▶ Texto do exercício
....

Os encontros, realizados aos sábados, reúnem pessoas que enfrentam a perda de familiares, em especial vítimas de suicídio. Assim com Raul, muitos encontram no grupo espaço para falar sem medo, sem julgamento, e respirar mesmo diante da dor.
“Enterrei tudo de mim naquele dia”
A lembrança do dia 21 de novembro de 2023 ainda vive com clareza na memória de Raul. Ele havia saído para comprar o almoço, acreditando que o filho seguiria para o estágio após tomar banho. O que parecia uma rotina comum, no entanto, transformou-se em uma tragédia.
“Achei que o dia da morte da minha mãe tinha sido o mais triste da minha vida. Mas esse foi pior. Quando deixei meu filho no cemitério, não foi uma parte de mim que ficou ali. Foi tudo. Eu acabei ali.”
A cena que encontrou ao voltar para casa ainda o assombra. Desde então, a rotina no lar mudou completamente. Cada canto guarda uma lembrança. A porta do quarto do filho permanece fechada, e os poucos objetos que restaram, roupas penduradas, retratos, perfumes, mantêm a presença do jovem viva.
“Não sei se ele volta aqui, mas se voltar vai ver que está tudo do mesmo jeito. Eu não saio daqui. Não vou deixar meu filho sozinho.”
A ausência de sinais e as perguntas sem resposta
Raul diz que não havia notado sinais que apontassem para o sofrimento do filho. Sorridente, carinhoso e afetuoso, Júnior aparentava estar bem. Foi apenas depois da perda que soube, por outro filho, de tentativas anteriores de suicídio.
“Ninguém me falou nada. Levei ele uma vez ao psiquiatra, mas não entendi o que estava acontecendo. Ele parecia feliz, me fazia brincadeiras.”
A escolha por cursar História, o sonho de ser professor, as conversas sobre futuro e paternidade, tudo virou silêncio. Hoje, Raul passa os dias sozinho, assistindo futebol ou olhando pela janela para a cadeira onde o filho costumava se sentar.
“Às vezes bate um vento no portão e eu acho que é ele. Tem hora que dá vontade de gritar o nome dele até ele responder. Eu choro. Sou da época que as pessoas falavam que homem não chora, e eu agora virei um chorão. E não tenho vergonha disso. Fico pensando que eu podia ter prestado mais atenção”

....

Entradas do conjunto de dados:
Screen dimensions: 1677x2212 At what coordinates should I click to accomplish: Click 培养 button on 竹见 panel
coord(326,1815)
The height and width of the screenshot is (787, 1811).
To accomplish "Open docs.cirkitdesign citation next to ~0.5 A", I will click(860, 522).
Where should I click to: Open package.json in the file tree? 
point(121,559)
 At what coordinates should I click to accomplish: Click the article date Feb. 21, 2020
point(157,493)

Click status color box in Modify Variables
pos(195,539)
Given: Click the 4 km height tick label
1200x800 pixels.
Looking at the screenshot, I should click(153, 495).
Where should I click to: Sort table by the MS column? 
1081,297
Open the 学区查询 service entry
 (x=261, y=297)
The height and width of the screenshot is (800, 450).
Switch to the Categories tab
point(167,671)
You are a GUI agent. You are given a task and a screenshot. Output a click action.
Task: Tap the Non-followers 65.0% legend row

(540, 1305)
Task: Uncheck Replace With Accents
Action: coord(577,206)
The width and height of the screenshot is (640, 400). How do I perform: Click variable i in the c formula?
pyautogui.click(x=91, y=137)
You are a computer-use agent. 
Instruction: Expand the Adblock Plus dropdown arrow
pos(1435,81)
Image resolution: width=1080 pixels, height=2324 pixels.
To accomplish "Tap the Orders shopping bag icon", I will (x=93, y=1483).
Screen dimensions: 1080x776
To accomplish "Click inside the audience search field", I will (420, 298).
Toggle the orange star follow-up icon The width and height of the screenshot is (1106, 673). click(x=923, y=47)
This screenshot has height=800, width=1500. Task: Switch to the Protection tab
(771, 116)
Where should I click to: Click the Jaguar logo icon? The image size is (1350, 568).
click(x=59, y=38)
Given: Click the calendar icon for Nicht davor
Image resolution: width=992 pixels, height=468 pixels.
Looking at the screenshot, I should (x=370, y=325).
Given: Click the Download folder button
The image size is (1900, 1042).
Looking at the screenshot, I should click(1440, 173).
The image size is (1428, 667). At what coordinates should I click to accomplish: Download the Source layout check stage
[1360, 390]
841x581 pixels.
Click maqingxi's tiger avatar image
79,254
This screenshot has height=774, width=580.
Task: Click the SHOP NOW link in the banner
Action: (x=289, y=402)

....

▶ O que se pede
(a) Segundo o texto sobre Raul, em que dia da semana acontecem os encontros do grupo?
(b) Resuma em uma frase o parágrafo do texto sobre Raul que começa com "A lembrança do dia 21 de novembro de 2023", mantendo os fatos principais.
(c) Reproduza o trecho do texto sobre Raul de “A escolha por” a “costumava se sentar.”.
Os registros não têm relação com o texto sobre Raul.

▶ Respostas em ordem
(a) Aos sábados.

(b) Raul lembra com clareza o dia 21 de novembro de 2023, quando saiu para comprar o almoço acreditando que o filho iria ao estágio depois do banho, mas a rotina comum se transformou em tragédia.

(c)
A escolha por cursar História, o sonho de ser professor, as conversas sobre futuro e paternidade, tudo virou silêncio. Hoje, Raul passa os dias sozinho, assistindo futebol ou olhando pela janela para a cadeira onde o filho costumava se sentar.